Never trust an Austrian when they ask to go for a walk. Translation: 3 hour march in the mountains.

A Tyrolean homestay wouldn’t be complete without baby farm animals.imageimage

Matthias’s baby goat Fritzi.


 Me and my little Austrian twin sister Johanna. She’s a fan of the selfies.


My Dysfunctional Marriage With Austria

Austria and I have had a very tumultuous relationship. It’s one of the prettiest places you will ever see in your life. You could be jumping up and down on a pogo stick, be blind-folded, and taking a picture with a flip phone from 10 years ago, and the image would still be worthy of a postcard.  Visually, it’s a magical place. It’s culturally rich, with traditions that have been preserved for far longer than America has even existed. You can eat at cafes that have been around hundreds of years and eat food from recipes equally as old, in a wooden hut filled with stuffed dead animals being served by women in dirndls. And at Christmas, the place is a fairytale winter wonderland with an immense amount of kitsch (Austrian’s favorite), Glühwein, Schnapps, magical snow, and twinkly lights just to name a few. The list of perfect things in Austria is very long. It is also a country that sucks my soul. Yes that sounds a bit dramatic, but seriously, a little piece if me dies when I live in Austria. It happened the first time and it happened the 2nd time. It’s perfection and monochromatic, conservative nature, closed-off social culture and abundance of black and grey clothing palettes kill me. That being said, Austria can be that way and that is perfectly ok. Austria didn’t make me move here. You tell people you’re going to Austria and the general response is “Are you going to New Zealand too?” No…..I’m going to Austria. It’s in Europe. “Oh that’s cool, I’ve been to Germany before.” No no no, AUSTRIA! It’s its own country. The alps? Sound of Music? Edelweiß? The winter Olympics?Point being–most people (or maybe just Americans) don’t even know Austria exists. And if they do, their view of it is pretty much a lady spinning around in alpine fields in dirndl singing. Austrians don’t really leave Austria too often and they don’t tend to invite anyone in. They don’t really even import many things (They’re sustainability masters–they supply 80% of their own food from 20% of the land) muchaless export them. Austria can be what Austria wants. They aren’t hurting anyone. My issues with Austria are my own deal. The first time I lived here I said I’d never come back. Where did I not just return to but go to live for another year? Austria. Aside from America I have spent more time in Austria than any other country and yet it is the country that gives more internal conflict than any other place I’ve been. Austria kind of turns me into a monster.

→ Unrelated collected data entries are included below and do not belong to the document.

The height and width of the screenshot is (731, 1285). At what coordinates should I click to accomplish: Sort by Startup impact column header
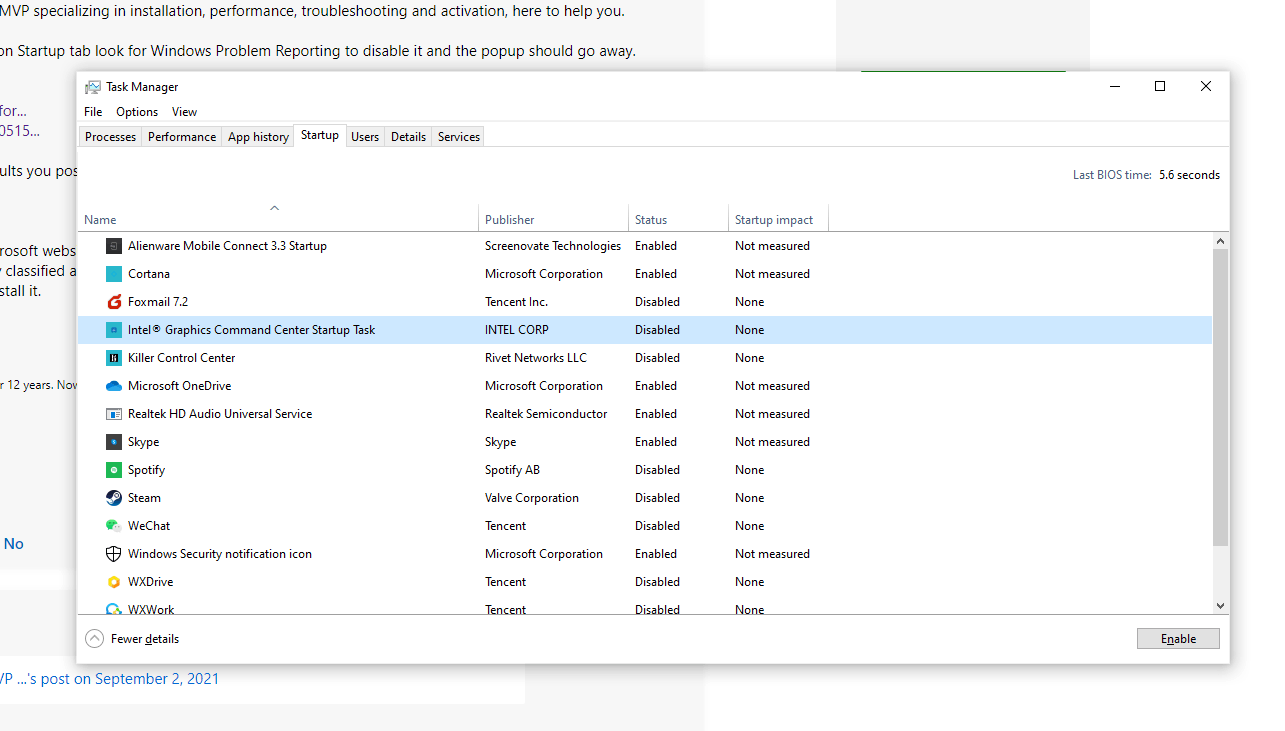(x=774, y=220)
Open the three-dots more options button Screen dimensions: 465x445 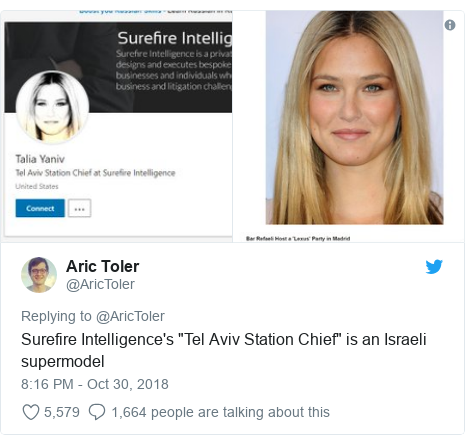point(79,208)
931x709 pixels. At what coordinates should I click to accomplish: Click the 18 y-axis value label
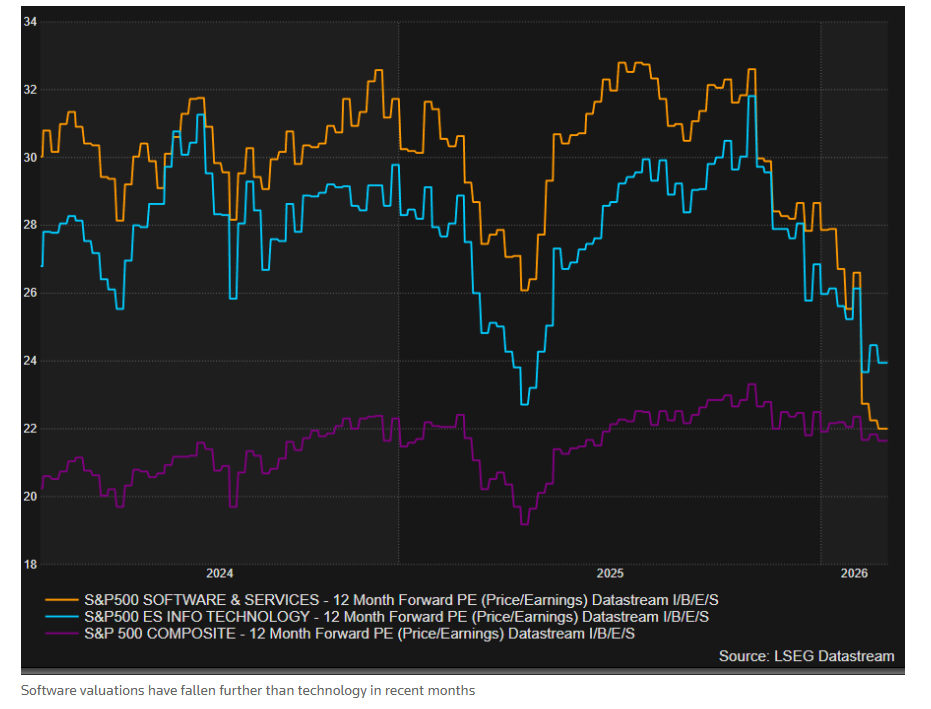pos(30,564)
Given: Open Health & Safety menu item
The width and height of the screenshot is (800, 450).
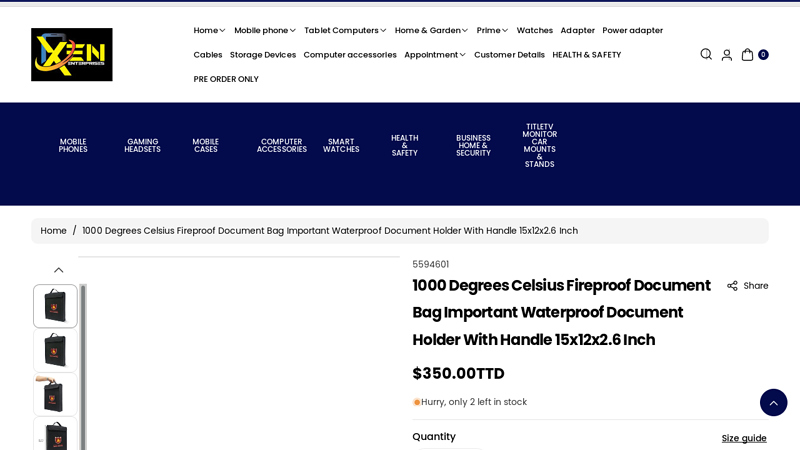Looking at the screenshot, I should (x=586, y=55).
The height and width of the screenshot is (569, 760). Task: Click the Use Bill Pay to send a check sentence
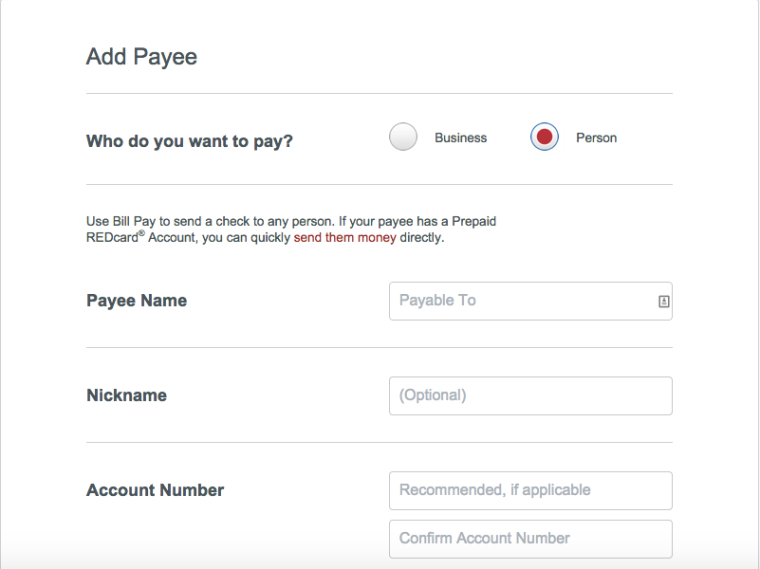(210, 221)
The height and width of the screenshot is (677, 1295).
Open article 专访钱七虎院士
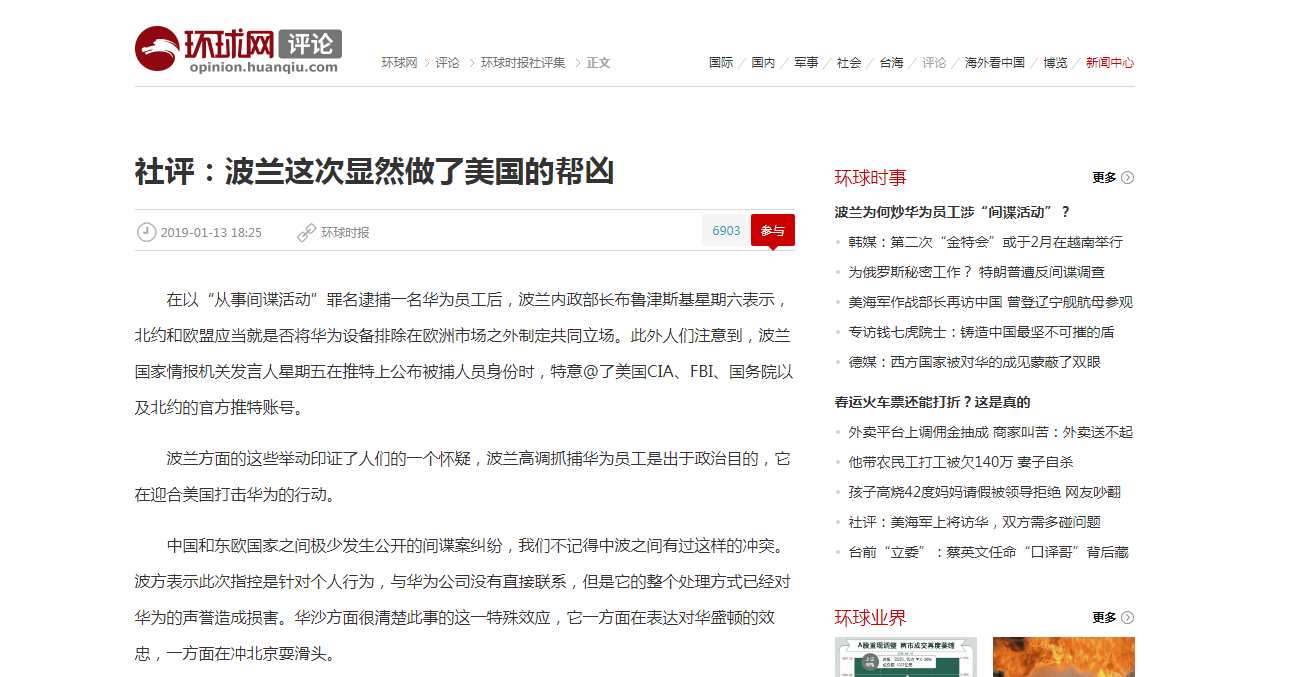click(981, 332)
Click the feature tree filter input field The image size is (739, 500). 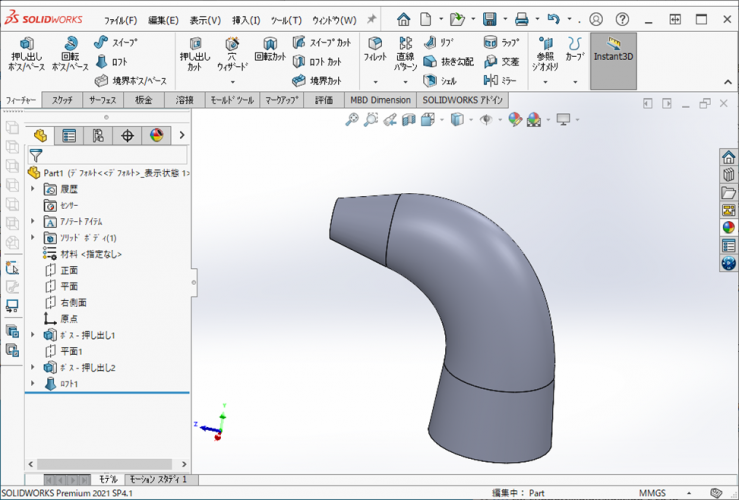[116, 155]
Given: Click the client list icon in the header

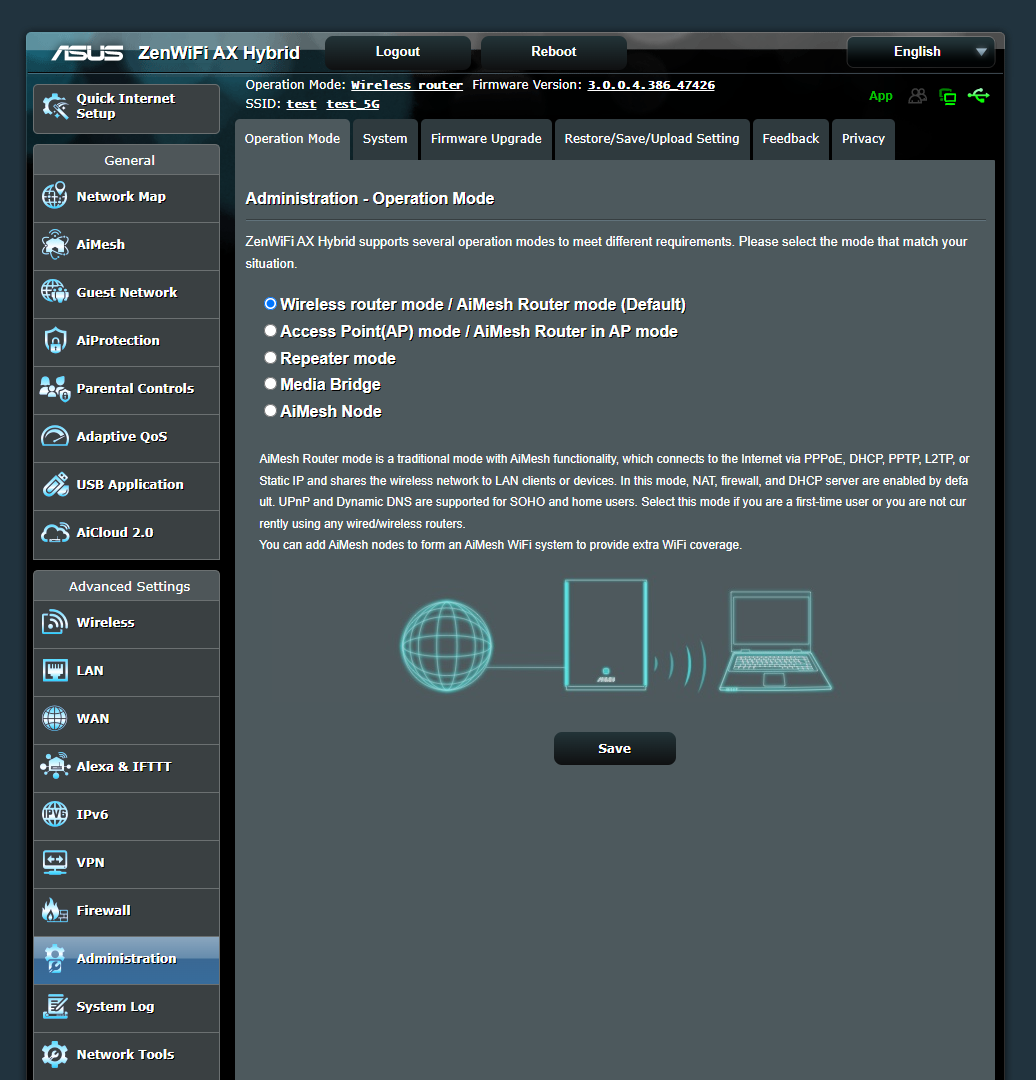Looking at the screenshot, I should [x=917, y=95].
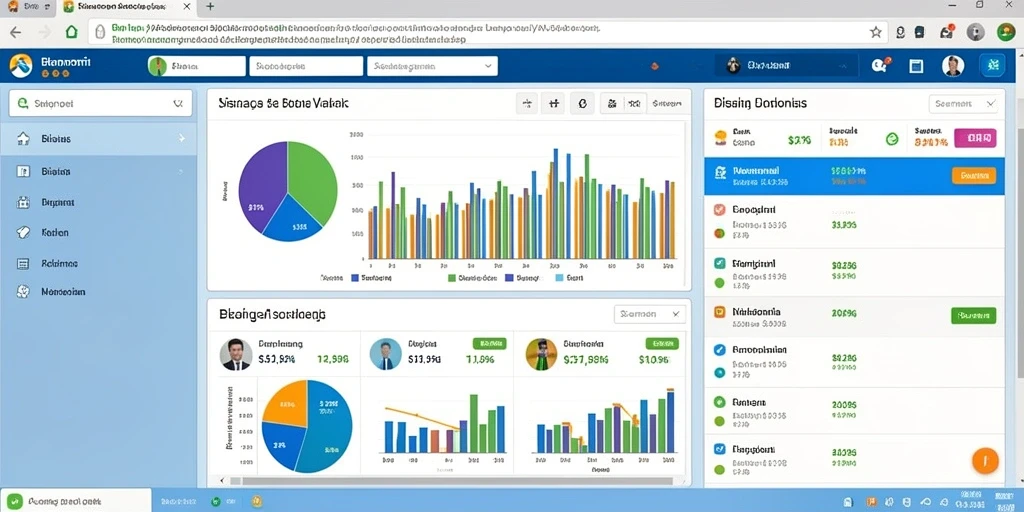The image size is (1024, 512).
Task: Click the sidebar search input field
Action: tap(101, 103)

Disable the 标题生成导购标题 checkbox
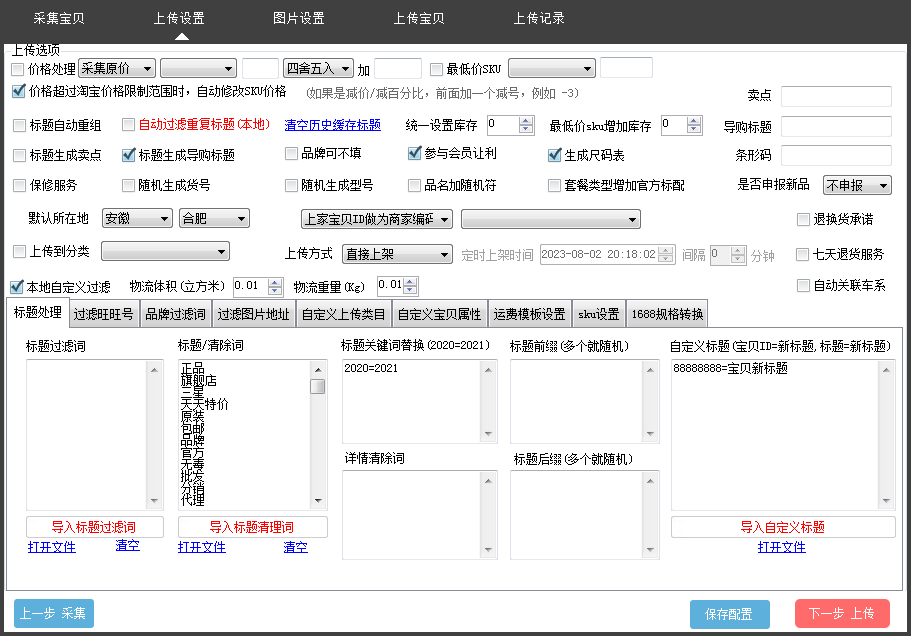pos(129,155)
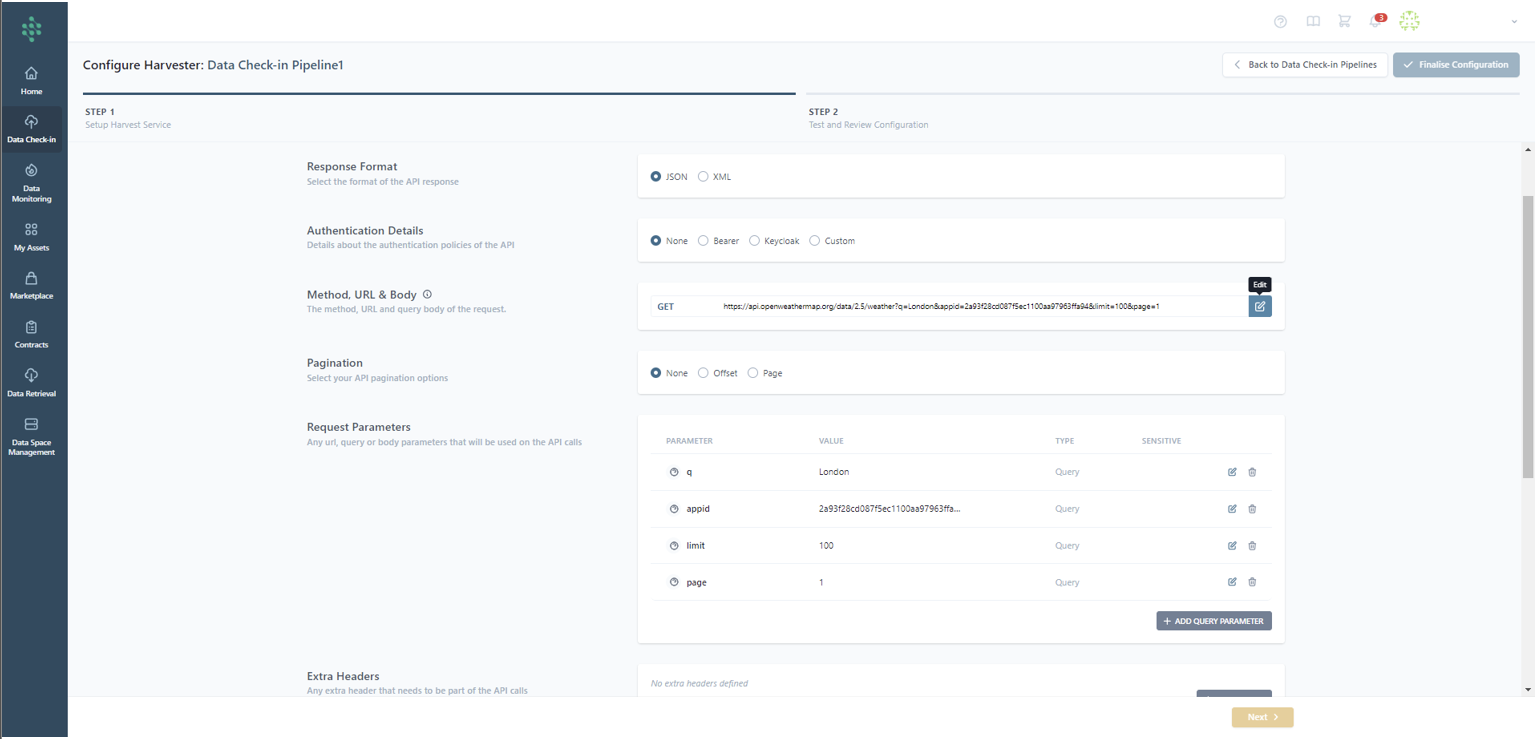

That being said, I think Austria and the people there have come into my life for many reasons and I have come to the realization that I will probably be coming back here time and time again. Having spent so long here, I have placed a little life-root in Austria. The other day the words “my valley” slipped out of my mouth when we were walking in the Stubaital.                                                                                     IMG_1897

I am excited for this trip because it is the first time I get to simply visit Austria. Third time’s a charm? I can experience all parts of it knowing that I am not living here and only get the good things. This is mine and Austria’s long awaited honeymoon together. While the context and circumstances for being here right now were not the original plan, I am happy to sit back, relax, and enjoy the Austria ride. Because sometimes, plans change, and you roll with it, because in the end everything will be just fine.